▽
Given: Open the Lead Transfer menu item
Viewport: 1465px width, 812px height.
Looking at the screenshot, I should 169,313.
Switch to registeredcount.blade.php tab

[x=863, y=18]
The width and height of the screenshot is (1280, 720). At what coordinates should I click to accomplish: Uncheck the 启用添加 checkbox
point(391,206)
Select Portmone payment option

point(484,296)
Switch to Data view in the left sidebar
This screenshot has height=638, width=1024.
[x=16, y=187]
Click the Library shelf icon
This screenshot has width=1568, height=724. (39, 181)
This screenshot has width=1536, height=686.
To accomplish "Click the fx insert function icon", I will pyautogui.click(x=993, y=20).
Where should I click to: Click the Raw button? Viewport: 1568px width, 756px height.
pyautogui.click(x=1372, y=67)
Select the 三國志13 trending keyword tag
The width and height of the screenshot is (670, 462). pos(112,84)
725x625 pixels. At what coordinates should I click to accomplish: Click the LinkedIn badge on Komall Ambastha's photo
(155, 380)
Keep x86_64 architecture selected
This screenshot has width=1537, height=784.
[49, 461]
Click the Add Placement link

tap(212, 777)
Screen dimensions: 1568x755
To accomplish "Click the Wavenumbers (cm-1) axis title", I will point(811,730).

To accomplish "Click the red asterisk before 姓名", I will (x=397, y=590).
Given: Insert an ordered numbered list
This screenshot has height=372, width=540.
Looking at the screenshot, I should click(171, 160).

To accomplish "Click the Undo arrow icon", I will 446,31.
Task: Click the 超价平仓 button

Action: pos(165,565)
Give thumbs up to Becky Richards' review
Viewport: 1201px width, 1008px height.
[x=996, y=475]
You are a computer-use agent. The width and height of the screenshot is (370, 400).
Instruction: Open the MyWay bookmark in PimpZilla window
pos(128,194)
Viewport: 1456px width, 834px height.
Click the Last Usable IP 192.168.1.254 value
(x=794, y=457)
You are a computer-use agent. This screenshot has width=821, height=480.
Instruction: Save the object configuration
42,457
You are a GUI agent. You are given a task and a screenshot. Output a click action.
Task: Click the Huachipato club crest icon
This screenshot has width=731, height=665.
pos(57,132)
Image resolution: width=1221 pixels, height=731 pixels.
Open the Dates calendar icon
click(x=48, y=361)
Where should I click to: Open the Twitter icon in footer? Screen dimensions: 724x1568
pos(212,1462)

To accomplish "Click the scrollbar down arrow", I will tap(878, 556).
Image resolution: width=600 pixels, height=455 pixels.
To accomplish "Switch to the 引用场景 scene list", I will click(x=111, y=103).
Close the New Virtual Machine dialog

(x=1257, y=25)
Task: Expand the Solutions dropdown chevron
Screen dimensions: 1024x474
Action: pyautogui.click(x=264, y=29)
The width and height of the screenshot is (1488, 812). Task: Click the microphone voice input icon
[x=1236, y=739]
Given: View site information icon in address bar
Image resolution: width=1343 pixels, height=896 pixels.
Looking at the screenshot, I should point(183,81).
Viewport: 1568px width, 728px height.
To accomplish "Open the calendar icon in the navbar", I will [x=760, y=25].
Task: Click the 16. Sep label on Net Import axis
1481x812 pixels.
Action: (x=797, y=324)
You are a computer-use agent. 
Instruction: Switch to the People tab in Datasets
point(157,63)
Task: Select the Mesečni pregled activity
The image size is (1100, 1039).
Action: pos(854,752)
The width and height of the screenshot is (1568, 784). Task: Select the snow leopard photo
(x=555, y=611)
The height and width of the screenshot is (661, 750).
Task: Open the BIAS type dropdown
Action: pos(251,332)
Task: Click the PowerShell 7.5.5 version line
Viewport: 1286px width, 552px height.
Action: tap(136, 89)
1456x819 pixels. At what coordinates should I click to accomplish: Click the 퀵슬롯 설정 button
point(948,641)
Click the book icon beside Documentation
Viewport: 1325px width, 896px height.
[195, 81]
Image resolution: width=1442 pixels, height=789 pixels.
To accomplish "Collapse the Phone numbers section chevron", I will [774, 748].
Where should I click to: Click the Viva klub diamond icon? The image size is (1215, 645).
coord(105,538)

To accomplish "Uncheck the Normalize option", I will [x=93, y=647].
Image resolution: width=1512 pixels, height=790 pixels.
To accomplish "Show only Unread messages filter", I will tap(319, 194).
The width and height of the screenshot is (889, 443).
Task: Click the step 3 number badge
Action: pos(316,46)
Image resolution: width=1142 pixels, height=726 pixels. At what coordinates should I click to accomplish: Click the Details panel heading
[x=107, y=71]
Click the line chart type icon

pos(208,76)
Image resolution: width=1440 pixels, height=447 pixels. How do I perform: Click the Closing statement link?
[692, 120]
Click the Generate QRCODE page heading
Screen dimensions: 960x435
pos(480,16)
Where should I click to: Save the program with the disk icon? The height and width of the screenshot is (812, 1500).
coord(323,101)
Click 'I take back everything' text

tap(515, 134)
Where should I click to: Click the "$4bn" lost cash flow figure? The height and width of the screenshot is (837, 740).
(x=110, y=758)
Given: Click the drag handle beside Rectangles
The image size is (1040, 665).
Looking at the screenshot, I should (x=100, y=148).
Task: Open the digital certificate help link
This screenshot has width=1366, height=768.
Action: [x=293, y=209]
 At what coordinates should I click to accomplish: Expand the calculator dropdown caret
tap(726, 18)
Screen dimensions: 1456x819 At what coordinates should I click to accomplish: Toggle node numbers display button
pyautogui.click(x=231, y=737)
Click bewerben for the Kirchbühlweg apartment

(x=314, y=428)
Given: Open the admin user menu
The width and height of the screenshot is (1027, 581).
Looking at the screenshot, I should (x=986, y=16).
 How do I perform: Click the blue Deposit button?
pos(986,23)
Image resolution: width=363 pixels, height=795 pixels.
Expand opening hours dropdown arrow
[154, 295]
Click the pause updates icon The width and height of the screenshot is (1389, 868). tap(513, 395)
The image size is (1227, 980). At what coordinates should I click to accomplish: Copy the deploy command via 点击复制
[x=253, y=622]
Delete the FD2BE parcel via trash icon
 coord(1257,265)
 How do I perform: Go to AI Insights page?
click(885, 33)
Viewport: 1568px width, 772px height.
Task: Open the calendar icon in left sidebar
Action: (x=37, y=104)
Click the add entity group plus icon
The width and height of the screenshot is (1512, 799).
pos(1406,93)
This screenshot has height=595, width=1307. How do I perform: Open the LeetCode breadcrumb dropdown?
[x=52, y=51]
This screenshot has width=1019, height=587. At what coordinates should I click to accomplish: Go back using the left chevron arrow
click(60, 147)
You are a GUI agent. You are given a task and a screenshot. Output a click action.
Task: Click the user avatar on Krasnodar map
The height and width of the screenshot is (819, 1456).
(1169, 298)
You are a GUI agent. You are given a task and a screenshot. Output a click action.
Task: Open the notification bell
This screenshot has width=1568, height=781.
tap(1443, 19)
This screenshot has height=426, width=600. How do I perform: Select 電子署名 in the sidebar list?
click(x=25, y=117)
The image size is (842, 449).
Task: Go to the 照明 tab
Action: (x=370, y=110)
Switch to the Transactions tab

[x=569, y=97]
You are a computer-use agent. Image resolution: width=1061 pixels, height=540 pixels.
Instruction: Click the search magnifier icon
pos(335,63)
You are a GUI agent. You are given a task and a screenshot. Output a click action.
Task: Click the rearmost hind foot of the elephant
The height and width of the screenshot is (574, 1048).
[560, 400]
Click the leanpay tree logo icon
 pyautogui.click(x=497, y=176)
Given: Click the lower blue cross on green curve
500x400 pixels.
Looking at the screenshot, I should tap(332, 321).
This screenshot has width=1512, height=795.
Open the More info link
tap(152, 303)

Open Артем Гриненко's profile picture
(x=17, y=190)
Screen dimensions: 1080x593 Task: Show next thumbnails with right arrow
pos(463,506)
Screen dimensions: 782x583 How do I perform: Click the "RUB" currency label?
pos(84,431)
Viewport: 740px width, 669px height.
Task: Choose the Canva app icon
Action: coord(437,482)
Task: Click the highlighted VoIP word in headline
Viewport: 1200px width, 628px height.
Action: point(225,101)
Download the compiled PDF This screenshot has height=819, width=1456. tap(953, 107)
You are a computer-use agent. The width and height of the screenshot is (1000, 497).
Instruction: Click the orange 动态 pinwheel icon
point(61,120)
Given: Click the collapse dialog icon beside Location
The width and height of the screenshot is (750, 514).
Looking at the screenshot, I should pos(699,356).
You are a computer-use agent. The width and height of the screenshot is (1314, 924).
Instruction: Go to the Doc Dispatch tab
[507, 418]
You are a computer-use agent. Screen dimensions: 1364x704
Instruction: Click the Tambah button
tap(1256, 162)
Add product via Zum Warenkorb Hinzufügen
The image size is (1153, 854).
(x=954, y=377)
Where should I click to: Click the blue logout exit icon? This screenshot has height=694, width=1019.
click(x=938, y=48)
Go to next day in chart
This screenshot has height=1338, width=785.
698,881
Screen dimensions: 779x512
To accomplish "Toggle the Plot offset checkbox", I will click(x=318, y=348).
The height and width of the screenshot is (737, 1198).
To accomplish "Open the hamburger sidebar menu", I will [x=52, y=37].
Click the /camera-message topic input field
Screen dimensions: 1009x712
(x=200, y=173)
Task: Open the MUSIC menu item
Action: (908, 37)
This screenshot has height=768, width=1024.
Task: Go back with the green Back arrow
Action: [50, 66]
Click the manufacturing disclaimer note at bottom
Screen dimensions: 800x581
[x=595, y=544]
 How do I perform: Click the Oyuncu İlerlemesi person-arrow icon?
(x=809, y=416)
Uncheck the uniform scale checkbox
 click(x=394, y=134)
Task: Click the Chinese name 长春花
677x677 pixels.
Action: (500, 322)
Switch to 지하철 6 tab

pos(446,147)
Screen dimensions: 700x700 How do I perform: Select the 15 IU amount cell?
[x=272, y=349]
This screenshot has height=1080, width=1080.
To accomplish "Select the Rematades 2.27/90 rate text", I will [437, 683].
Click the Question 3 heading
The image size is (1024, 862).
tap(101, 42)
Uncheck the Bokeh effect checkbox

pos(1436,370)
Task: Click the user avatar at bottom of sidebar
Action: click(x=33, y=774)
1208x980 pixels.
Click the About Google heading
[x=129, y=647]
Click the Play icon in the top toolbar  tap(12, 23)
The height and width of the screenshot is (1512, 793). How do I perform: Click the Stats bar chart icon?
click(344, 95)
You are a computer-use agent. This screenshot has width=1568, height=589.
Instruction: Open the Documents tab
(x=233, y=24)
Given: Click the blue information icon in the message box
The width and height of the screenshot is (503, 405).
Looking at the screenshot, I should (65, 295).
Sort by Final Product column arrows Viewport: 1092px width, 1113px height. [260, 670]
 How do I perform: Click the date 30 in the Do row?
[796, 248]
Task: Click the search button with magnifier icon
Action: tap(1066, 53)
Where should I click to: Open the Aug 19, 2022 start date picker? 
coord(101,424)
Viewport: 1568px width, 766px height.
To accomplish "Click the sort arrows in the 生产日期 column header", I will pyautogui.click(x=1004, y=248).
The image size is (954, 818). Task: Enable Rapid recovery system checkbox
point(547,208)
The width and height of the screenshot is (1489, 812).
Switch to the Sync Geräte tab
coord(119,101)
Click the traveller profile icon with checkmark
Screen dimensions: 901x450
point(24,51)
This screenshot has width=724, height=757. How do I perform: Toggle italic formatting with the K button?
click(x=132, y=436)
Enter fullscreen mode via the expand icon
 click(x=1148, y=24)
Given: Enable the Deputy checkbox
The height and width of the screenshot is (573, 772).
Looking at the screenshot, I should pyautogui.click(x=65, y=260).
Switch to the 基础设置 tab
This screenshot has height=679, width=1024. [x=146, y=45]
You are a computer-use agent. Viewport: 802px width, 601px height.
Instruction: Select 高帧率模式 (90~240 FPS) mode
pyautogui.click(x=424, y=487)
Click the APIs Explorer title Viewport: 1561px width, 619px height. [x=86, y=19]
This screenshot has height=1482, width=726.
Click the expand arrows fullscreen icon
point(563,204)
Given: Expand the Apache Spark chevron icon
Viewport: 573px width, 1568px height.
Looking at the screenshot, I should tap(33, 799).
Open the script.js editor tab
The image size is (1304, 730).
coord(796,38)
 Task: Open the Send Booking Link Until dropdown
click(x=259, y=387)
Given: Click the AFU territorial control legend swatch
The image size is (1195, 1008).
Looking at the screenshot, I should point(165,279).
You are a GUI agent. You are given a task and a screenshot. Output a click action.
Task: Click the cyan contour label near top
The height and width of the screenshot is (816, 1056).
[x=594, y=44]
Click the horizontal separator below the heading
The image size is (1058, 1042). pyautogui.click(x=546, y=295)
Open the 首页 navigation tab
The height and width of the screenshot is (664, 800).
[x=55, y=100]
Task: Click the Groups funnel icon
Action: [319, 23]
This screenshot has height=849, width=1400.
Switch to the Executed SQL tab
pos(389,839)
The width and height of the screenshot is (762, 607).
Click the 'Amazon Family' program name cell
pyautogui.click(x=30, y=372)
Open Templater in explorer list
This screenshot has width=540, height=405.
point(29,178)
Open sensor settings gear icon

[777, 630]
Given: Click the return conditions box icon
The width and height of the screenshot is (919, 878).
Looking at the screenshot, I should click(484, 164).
△
Task instructions.
Recast the records from the line with "This screenshot has width=1536, height=686." up to and including the line with "The width and height of the screenshot is (670, 462)." as a numbered list, leaving out any blank lines.

Full solution.
1. This screenshot has width=1536, height=686.
2. To accomplish "Click the fx insert function icon", I will pyautogui.click(x=993, y=20).
3. Where should I click to: Click the Raw button? Viewport: 1568px width, 756px height.
4. pyautogui.click(x=1372, y=67)
5. Select the 三國志13 trending keyword tag
6. The width and height of the screenshot is (670, 462). pos(112,84)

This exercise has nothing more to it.